The Micron Memory Japan K.K. booth at the Semicon Japan exhibition in Tokyo, Dec. 18, 2025.
Kiyoshi Ota | Bloomberg | Getty Images
Shares of leading memory manufacturers, including Micron Technology and Western Digital (formerly SanDisk), experienced a significant surge on Monday, extending their impressive rallies. This upward momentum is fueled by recent analyses suggesting that the robust demand for memory chips, particularly those powering artificial intelligence applications, could persist through the end of the decade.
The current boom in memory companies is a direct consequence of a global microchip shortage, exacerbated by the unprecedented demand for AI-powered infrastructure. High Bandwidth Memory (HBM), a critical component that is bonded directly to advanced graphics processing units (GPUs) from industry giants like Nvidia and Advanced Micro Devices, is at the heart of this surge. These high-performance GPUs are essential for powering the vast majority of major AI data centers worldwide.
Ben Reitzes, a senior analyst at Melius Research, has upgraded Micron to a “buy” rating, projecting a potential upside of another 41% over the next 12 months. Micron’s stock has already witnessed an extraordinary ascent, climbing over 550% in the past year, with an additional 5.6% gain on Monday alone. The company’s market capitalization is now approaching a formidable $600 billion, reflecting its dominant position in the market.
Reitzes expressed an optimistic outlook, stating, “The market will eventually be willing to pay more for the unusual durability of the margin and demand profiles that AI makes possible.” He further anticipates that Nvidia will significantly increase its investment in memory solutions in the near future. “We are only in the early innings of this AI cycle, and the need for memory has never been stronger,” Reitzes added, underscoring the long-term growth potential.
Western Digital also saw a substantial boost, with its shares gaining 8.1% on Monday. The company’s stock has surged by over 3,000% in the past year, propelling its market capitalization beyond $157 billion. Reitzes forecasts an additional 36% appreciation for Western Digital shares over the coming year.
Mark Newman, a respected analyst at Bernstein with a “buy” recommendation on Western Digital, commented, “The numbers speak for themselves. Earnings revisions are coming up significantly, and that’s powered by very, very strong memory prices.”
The surge in demand for HBM is intrinsically linked to its architecture, which involves stacking multiple layers of Dynamic Random Access Memory (DRAM). This configuration allows for incredibly fast, temporary data storage, enabling GPUs to execute complex parallel processing tasks with remarkable efficiency. The leading memory manufacturers, including Micron, Samsung, and SK Hynix, have largely prioritized their DRAM production for HBM, leading to a broader shortage in general-purpose memory and a subsequent spike in prices.

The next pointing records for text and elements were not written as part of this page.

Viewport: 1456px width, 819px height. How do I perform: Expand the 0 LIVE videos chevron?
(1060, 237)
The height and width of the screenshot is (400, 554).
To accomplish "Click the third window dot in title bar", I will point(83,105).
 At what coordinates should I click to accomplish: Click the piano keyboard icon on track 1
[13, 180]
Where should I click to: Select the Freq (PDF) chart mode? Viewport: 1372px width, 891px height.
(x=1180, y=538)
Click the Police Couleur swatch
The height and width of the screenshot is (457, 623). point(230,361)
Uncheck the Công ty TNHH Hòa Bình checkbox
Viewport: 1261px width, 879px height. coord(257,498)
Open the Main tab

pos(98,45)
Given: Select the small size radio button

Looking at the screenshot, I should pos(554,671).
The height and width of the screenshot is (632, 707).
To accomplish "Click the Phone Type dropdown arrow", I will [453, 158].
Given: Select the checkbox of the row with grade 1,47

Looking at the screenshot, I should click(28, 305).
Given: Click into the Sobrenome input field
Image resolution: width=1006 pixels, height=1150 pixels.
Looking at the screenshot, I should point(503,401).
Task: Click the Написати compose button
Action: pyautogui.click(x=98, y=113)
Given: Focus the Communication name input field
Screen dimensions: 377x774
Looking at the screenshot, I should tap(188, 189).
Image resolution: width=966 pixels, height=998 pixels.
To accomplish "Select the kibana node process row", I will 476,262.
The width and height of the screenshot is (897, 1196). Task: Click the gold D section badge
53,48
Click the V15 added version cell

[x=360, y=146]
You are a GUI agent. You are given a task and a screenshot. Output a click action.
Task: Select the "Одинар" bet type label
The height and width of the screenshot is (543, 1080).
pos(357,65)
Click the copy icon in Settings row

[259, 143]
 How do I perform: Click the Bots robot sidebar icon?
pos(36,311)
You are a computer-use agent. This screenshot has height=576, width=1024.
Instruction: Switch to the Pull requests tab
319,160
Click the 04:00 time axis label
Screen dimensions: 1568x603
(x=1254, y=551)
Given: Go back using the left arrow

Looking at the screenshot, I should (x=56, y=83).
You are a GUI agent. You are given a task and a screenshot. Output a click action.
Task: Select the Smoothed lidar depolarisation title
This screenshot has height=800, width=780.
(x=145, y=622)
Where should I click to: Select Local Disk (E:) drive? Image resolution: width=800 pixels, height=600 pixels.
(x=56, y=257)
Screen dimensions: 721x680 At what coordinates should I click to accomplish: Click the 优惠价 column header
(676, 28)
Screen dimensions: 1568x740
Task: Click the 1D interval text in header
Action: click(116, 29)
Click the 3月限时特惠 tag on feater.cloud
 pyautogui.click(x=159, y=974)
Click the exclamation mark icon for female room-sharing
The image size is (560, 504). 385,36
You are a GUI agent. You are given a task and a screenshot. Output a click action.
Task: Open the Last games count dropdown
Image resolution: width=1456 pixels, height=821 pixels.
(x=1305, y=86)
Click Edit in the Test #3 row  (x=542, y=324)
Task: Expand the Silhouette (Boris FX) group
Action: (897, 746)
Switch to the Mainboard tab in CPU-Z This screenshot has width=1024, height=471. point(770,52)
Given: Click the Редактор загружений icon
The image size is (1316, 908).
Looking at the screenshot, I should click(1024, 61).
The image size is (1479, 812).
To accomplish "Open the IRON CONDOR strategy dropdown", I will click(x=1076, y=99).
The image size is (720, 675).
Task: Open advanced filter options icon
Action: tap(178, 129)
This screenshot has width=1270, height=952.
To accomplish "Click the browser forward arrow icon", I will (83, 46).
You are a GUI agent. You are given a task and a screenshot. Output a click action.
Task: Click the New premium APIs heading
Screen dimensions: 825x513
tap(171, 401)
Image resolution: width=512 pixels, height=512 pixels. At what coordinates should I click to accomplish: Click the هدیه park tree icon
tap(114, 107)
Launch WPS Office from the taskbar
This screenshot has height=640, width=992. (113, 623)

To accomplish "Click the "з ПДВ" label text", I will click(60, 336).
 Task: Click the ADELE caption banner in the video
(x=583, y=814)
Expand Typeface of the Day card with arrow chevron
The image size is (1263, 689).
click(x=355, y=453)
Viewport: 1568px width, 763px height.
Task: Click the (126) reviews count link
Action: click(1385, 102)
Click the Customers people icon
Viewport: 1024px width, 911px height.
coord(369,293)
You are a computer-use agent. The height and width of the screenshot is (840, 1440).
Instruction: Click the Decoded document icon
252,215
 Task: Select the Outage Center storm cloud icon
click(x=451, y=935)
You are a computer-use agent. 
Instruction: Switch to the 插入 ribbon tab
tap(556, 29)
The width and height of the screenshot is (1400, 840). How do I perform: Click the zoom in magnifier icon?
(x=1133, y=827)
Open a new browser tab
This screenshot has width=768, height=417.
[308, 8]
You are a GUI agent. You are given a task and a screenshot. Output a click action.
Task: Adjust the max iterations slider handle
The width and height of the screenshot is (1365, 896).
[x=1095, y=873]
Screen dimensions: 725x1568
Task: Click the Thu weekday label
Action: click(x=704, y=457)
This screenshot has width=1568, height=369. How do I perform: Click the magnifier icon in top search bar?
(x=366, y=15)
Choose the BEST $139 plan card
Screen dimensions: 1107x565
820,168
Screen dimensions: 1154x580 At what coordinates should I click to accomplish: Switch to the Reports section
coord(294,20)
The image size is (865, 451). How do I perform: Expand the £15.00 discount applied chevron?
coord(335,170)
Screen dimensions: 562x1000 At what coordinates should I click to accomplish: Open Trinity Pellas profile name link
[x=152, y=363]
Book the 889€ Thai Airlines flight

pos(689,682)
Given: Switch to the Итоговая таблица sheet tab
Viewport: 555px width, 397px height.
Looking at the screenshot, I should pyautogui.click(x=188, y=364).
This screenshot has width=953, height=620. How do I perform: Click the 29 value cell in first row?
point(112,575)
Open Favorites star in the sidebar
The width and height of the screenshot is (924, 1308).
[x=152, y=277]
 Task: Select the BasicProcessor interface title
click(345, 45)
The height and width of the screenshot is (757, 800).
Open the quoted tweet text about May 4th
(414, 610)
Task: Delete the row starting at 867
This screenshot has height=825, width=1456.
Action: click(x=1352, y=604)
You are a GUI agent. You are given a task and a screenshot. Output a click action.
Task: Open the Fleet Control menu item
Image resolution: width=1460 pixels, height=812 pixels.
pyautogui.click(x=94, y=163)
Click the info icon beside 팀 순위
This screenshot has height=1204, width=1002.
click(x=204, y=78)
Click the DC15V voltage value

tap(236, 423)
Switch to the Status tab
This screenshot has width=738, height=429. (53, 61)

Data from Counterpoint Research indicates that the DRAM market has experienced a robust 30% quarter-over-quarter growth for two consecutive periods, driven by escalating memory prices. This increased cost is rippling through the consumer electronics market. Gartner predicts that PC prices will see a significant 17% increase this year. The cost of solid-state drives (SSDs) used in PCs has reportedly doubled or even tripled since December.
Western Digital is a key player in the SSD market, which relies on NAND flash memory. NAND memory retains data even when devices are powered off, and it is experiencing a similar surge in demand as AI servers require ever-increasing data storage capacities.
The prevailing market conditions are compelling memory buyers to commit to longer-term contracts, often spanning three to five years. Industry leaders such as SK Hynix and Micron have confirmed that hyperscalers are increasingly willing to enter into long-term supply agreements to secure critical memory components amidst intense competition. For instance, chip design firm Broadcom has reportedly secured its memory supply through 2028.
“Memory makers also have a willingness to go longer term because they want to get more reliable demand, especially if they’re thinking about adding capacity,” Newman observed, highlighting the substantial lead time of approximately two and a half years required to construct new fabrication facilities before production can commence.
In response to this sustained demand and to bolster future capacity, Micron is undertaking a significant expansion of its NAND manufacturing facility in Singapore, with an investment of $24 billion. Additionally, the company is establishing large-scale chip fabrication plants in New York and Idaho in the United States. SK Hynix has commenced construction of its first memory packaging plant in Indiana, U.S., and is concurrently expanding its production and packaging capabilities with new facilities in South Korea.